Difficulty Level: At Grade Created by: CK-12

## Solving a System of Linear Inequalities

Introduction

In a previous lesson you learned how to solve a system of linear equations graphically. The solution was determined by identifying the intersection point of the two linear equations. When the system of equations was solved by graphing, the system could have one point of intersection, no point of intersection (the lines were parallel), or an infinite number of intersection points (the equations were multiples of each other).

In this lesson you will learn to solve a system of linear inequalities by identifying the regions of intersection. The region of intersection or the common solution of a system of linear equation is where the shading of the inequalities overlaps. This area of overlapping is known as the feasible region and this region contains the common solution of the system of inequalities.

Objectives

The lesson objectives for Solving Systems Inequalities on the Cartesian Plane are:

• Plotting two or more inequalities on the same Cartesian grid.
• Showing the overlap of the shading of the inequalities.
• Identifying the feasible region on the graph.

Introduction

When a linear inequality is graphed on a Cartesian plane, the region that contains the points that will satisfy the inequality is identified by shading. If two inequalities are graphed on the same grid and if they share common points that will satisfy both linear equations, an area will be created that contains shading from both inequalities. The area that contains this shading is the region that contains the common solution for the system of inequalities.

Watch This

Guidance

Graph the following system of linear inequalities on the same Cartesian grid.

$\begin{Bmatrix} y>-\frac{1}{2}x+2 \\ y \le 2x-3\end{Bmatrix}$

Both inequalities are in slope-intercept form. Begin by graphing $\boxed{y > -\frac{1}{2}x+2}$.

The point (1, 1) is not on the graphed line. Test the point (1, 1) to determine the location of the shading.

$& y > -\frac{1}{2}x+2\\& ({\color{red}1}) > -\frac{1}{2}({\color{red}1})+2\\&{\color{red}1} > {\color{red}-\frac{1}{2}}+2\\& \boxed{1>1\frac{1}{2}} \quad \text{Is it true?}$

No, one is not greater than one and one-half. Therefore, the point (1, 1) does not satisfy the inequality and will not lie in the shaded area. The shaded area is above the dashed line.

Now, the inequality $y \le 2x-3$ will be graphed on the same Cartesian grid.
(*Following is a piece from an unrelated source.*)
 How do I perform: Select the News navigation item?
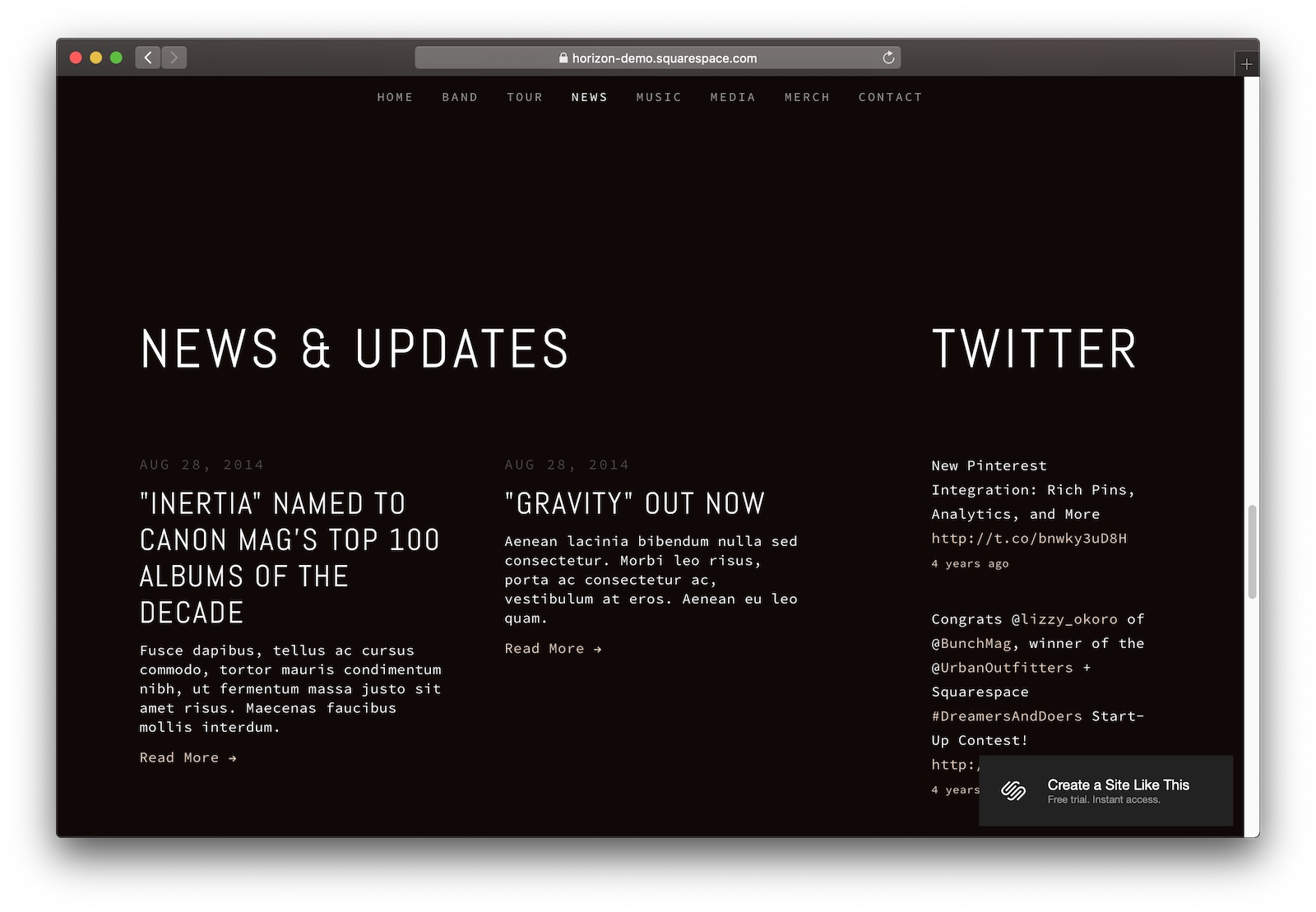point(590,97)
The point (1, 1) is not on the graphed line. Test the point (1, 1) to determine the location of the shading.

$& y \le 2x-3\\& ({\color{red}1}) \le 2({\color{red}1})-3\\& {\color{red}1} \le {\color{red}2}-3\\& {\color{red}1} \le {\color{red}-1}\\& \boxed{1 \le -1} \quad \text{Is it true?}$

No, one is not less than or equal to negative one. Therefore, the point (1, 1) does not satisfy the inequality and will not lie in the shaded area. The shaded area is below the solid line.

The region that is indicated as the feasible region is the area on the graph where the shading from each line overlaps. This region contains all the points that will satisfy both inequalities. Another way to indicate the feasible region is to shade the entire region a different color. If you were to do this exercise in your notebook using colored pencils, the feasible region would be very obvious.
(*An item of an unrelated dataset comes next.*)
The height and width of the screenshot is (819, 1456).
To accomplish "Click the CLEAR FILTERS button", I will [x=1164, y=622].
The feasible region is the area shaded in yellow.

Example A

Solve the following system of linear inequalities by graphing:

$\begin{Bmatrix} -2x-6y \le 12\\ -x +2y > -4\end{Bmatrix}$

Write each inequality in slope-intercept form.

$& -2x-6y \le 12\\& -2x{\color{red}+2x}-6y \le {\color{red}2x}+12\\& -6y \le {\color{red}2x}+12\\& \frac{-6y}{{\color{red}-6}} \le \frac{2x}{{\color{red}-6}} + \frac{12}{{\color{red}-6}}\\& \frac{\cancel{-6}y}{\cancel{-6}} \le -\frac{2}{6}x+\frac{\overset{{\color{red}-2}}{\cancel{12}}}{\cancel{-6}} \quad \text{Simplify the slope to lowest terms.} \ \boxed{-\frac{2}{6}=-\frac{1}{3}}\\& \boxed{y \ {\color{red}\ge} \ -\frac{1}{3}x-2}$

$& -x+2y > -4\\& -x{\color{red}+x}+2y > {\color{red}x}-4\\& 2y > {\color{red}x}-4\\& \frac{2y}{{\color{red}2}} > \frac{x}{{\color{red}2}} -\frac{4}{{\color{red}2}}\\& \frac{\cancel{2}y}{\cancel{2}} > \frac{1}{2}x - \frac{\overset{{\color{red}2}}{\cancel{4}}}{\cancel{2}}\\& \boxed{y > \frac{1}{2}x-2}$

Graph: $y \ge -\frac{1}{3}x-2$.

The point (1, 1) is not on the graphed line. Test the point (1, 1) to determine the location of the shading.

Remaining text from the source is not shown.